La ministre fédérale du Développement économique et des Langues officielles, Mélanie Joly, la présidente du conseil de gouvernance de l’UOF, Dyane Adam, la ministre des Affaires francophones et des Transports de l’Ontario, Caroline Mulroney et le ministre des Collèges et Universités de l’Ontario, Ross Romano.

«Tous unis» pour l’Université de l'Ontario français

TORONTO – Pour une rare fois, les adversaires politiques qui se sont déchirés au sujet de l’Université de l’Ontario français (UOF) ont parlé d’une seule voix, mercredi, pour célébrer l’officialisation du site de la future institution universitaire, qui doit voir le jour en 2021.

Quinze mois après l’annonce de son annulation, il a été confirmé que l’Université occuperait un espace de 50 000 pieds carrés, sur les berges du lac Ontario, pouvant accueillir jusqu’à 1 500 étudiants.

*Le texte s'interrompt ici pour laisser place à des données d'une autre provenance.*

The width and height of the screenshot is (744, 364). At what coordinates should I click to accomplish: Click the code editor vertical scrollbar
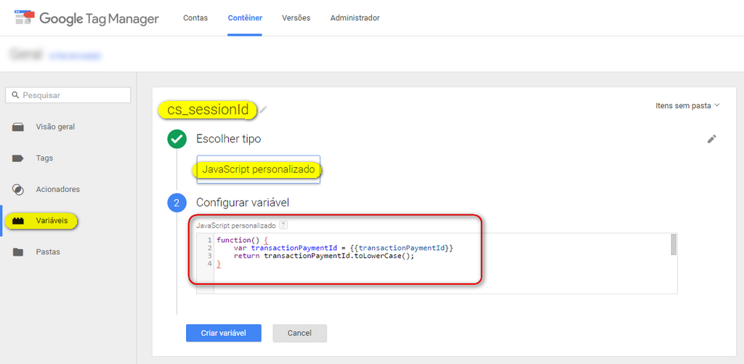pyautogui.click(x=674, y=245)
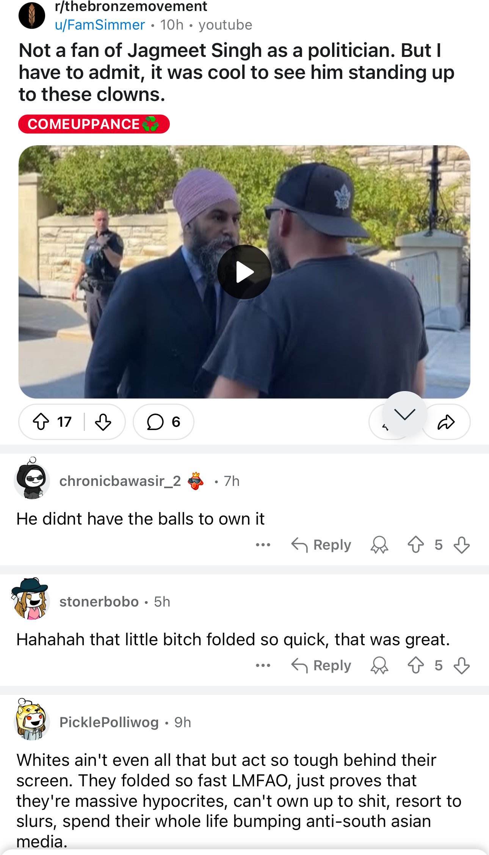Viewport: 489px width, 855px height.
Task: Open the post's 6 comments
Action: click(x=163, y=422)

« Remerciez le premier ministre Trudeau. Et Doug Ford, sans son accord et son appui, on ne serait pas là, a lancé Dyane Adam, présidente du conseil de gouvernance de l’UOF. Nous entendons faire rayonner la ville et la province, en plus de participer à son positionnement dans la francophonie », a-t-elle poursuivi.

Les locaux de 50 000 pieds carrés sont situés près du lac Ontario, au bout de la rue Jarvis, à Toronto.

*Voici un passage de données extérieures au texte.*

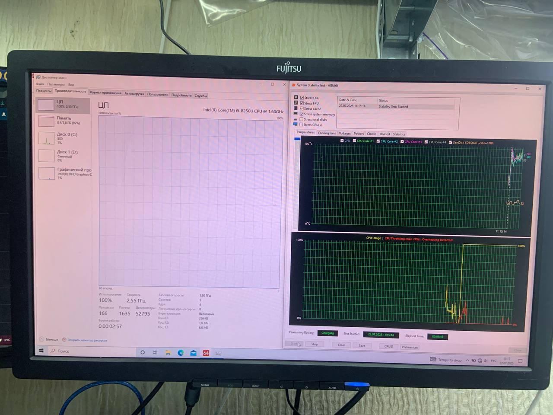This screenshot has width=553, height=415.
Task: Open the Mail app taskbar icon
Action: point(194,353)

La 6e université de la Ville-reine sera « à la hauteur des attentes de nos ministres », a ajouté Mme Adam.

L’annonce du futur site de l’UOF a rassemblé des acteurs politiques aux antipodes politiques, notamment la ministre fédérale Mélanie Joly, la ministre ontarienne Caroline Mulroney et le maire de Toronto, John Tory.

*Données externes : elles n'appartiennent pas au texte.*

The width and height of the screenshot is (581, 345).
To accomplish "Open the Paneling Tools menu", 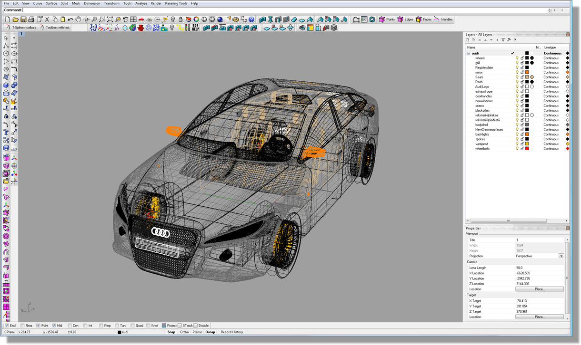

« Aujourd’hui, on est uni pour la même cause. Car, quand on veut, on peut. C’est un rêve qui passe à la réalité, c’est un moment historique. Ensemble, on a défendu nos droits, notre culture et on a réparé une injustice. Les Franco-Ontariens n’ont pas peur de se battre et de réparer une injustice », a lancé Mélanie Joly.